UKIP European election candidate investigated over rape threat
The Guardian reports that Carl Benjamin, a UKIP candidate for the South West in the European elections better known online as Sargon of Akkad, is under investigation by police over a YouTube clip in which he made comments about raping the Labour MP Jess Phillips.
High streets must shrink, Brokenshire says
In an exclusive, The Sun reports that James Brokenshire, the Housing, Communities and Local Government Secretary, has said that high streets would need to shrink in order to survive, with former shops becoming housing. He also said that there was a limit to what the Government could do, but that ‘councils have an important role to play’.
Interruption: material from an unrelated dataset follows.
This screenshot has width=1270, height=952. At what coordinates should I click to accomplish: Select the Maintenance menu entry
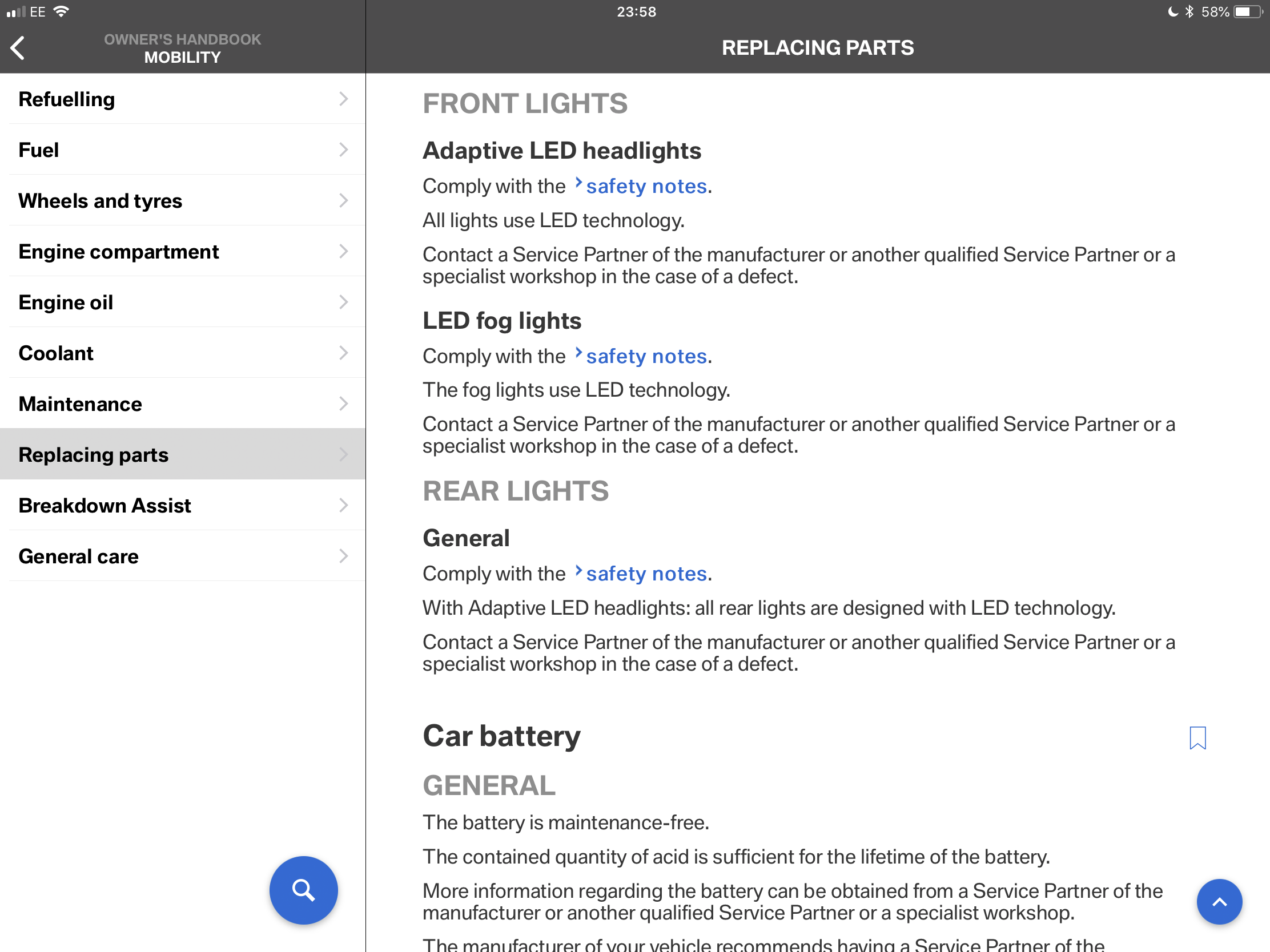(81, 404)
‘Incoherent’ climate change aid policy criticised by MPs
The Times carries details of a new report by the Commons International Development Committee which criticises the Government’s ‘incoherent’ aid policy for spending £4.9bn on projects to tackle climate change in developing countries, while simultaneously spending £4.8bn on schemes which produce carbon emissions.
Home Office to scrap asylum target
The Guardian reports that the Home Office is to scrap its target of processing most asylum claims within six months, causing consternation amongst human rights lawyers, who warned that the number of vulnerable asylum seekers facing delays might become even worse and that the Home Office would be likely to face more legal challenges.
Pensioners could oust Tory MPs over free TV licence cuts
The Daily Mirror says that research unveiled by Labour today shows that pensioners, set to lose their free TV licences, could oust enough Tory MPs to ensure that the Government loses its majority. MPs will today participate in a debate aimed at saving the benefit, the cost of which is due to be transferred to the BBC, which has suggested scrapping it.